Extract>
───
The total cost of creating Chatuge Lake was $8,874,866. Chatuge Dam was raised ten feet in 1954 so the lake level could rise an additional four feet. The Hinton Rural Life Center was built next to the lake in 1957. The annual Lake Chatuge Shoreline Cleanup started in 2011. In the event's first 15 years, 17.7 tons of trash have been picked up from public land along the reservoir. In 2024, TVA announced it was investigating an infestation of the invasive Myriophyllum aquaticum plant that was threatening the lake.

TVA announced in 2025 that it is planning to lower Chatuge Lake's water level by an additional ten feet below its low winter level starting in late 2027. The draw-down is expected to take place over two years during the fall and winter seasons. The purpose is to complete extensive repairs to the dam's spillway and prevent a breach of the reservoir.
───
Supplied information>
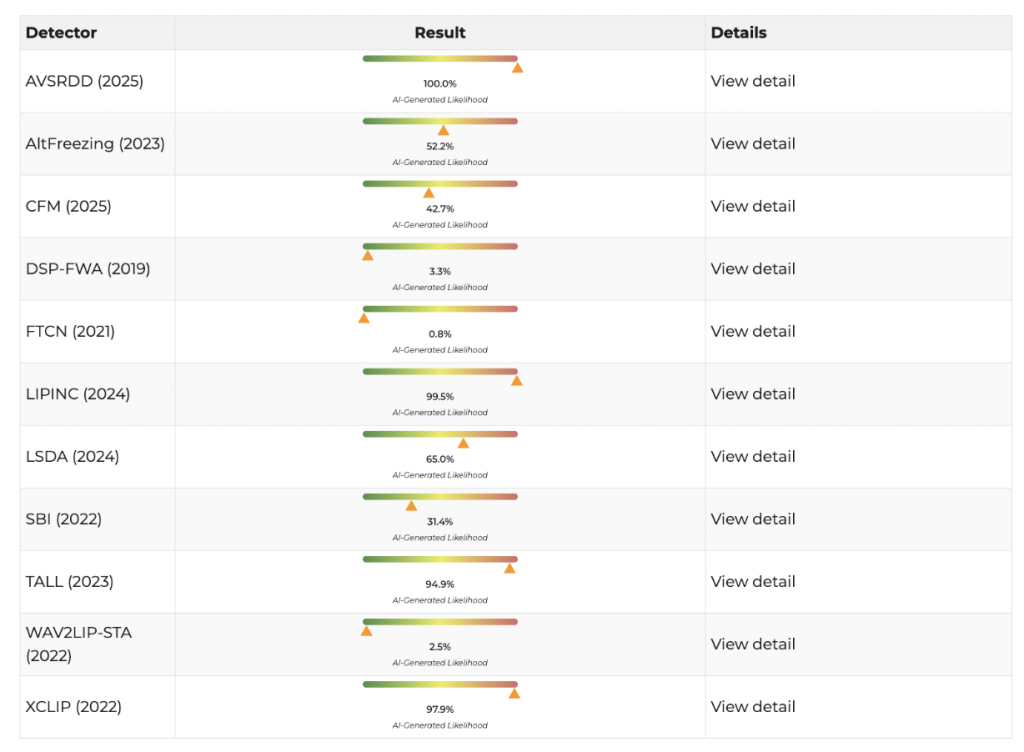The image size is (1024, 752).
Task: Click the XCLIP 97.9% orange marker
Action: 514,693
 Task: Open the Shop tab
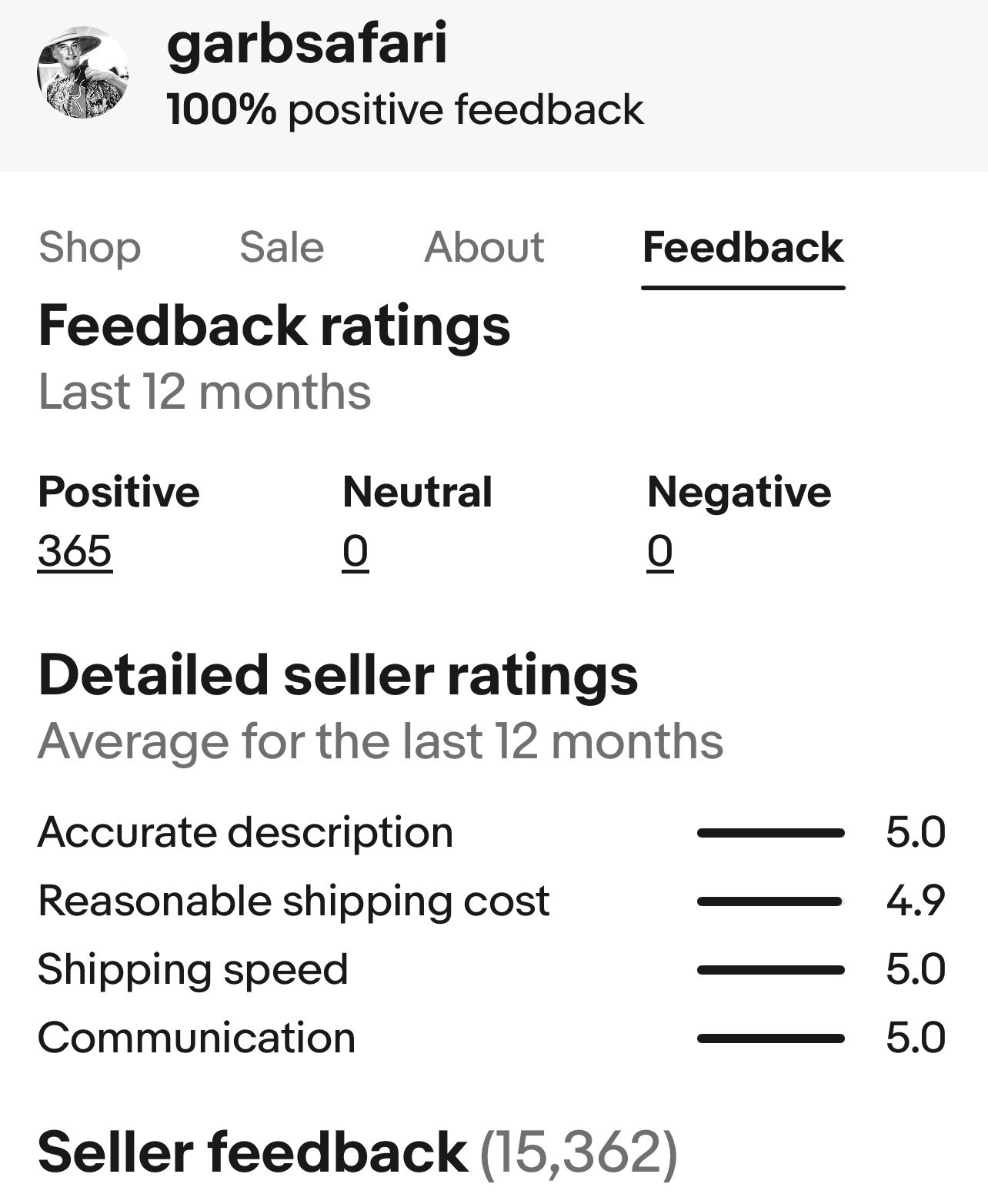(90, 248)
───
Study questions>
a) In the Chatuge Lake text, why does TVA plan to lower the lake's water level below its low winter level? Answer in one to three sentences.
b) Carry on the Chatuge Lake text from its last sentence.

Responses for each task>
a) TVA plans the draw-down so it can complete extensive repairs to the dam's spillway and prevent a breach of the reservoir.

b)
Beginning in late 2025, Congressman Chuck Edwards and Clay County residents opposed to TVA's Shooting Creek Transmission Project urged the utility to run a planned electrical line beneath Lake Chatuge rather than disturb nearby properties and views. In June 2026, TVA announced that an independent analysis it commissioned had determined that running a transmission line under the lake was infeasible, primarily due to expense and reliability issues.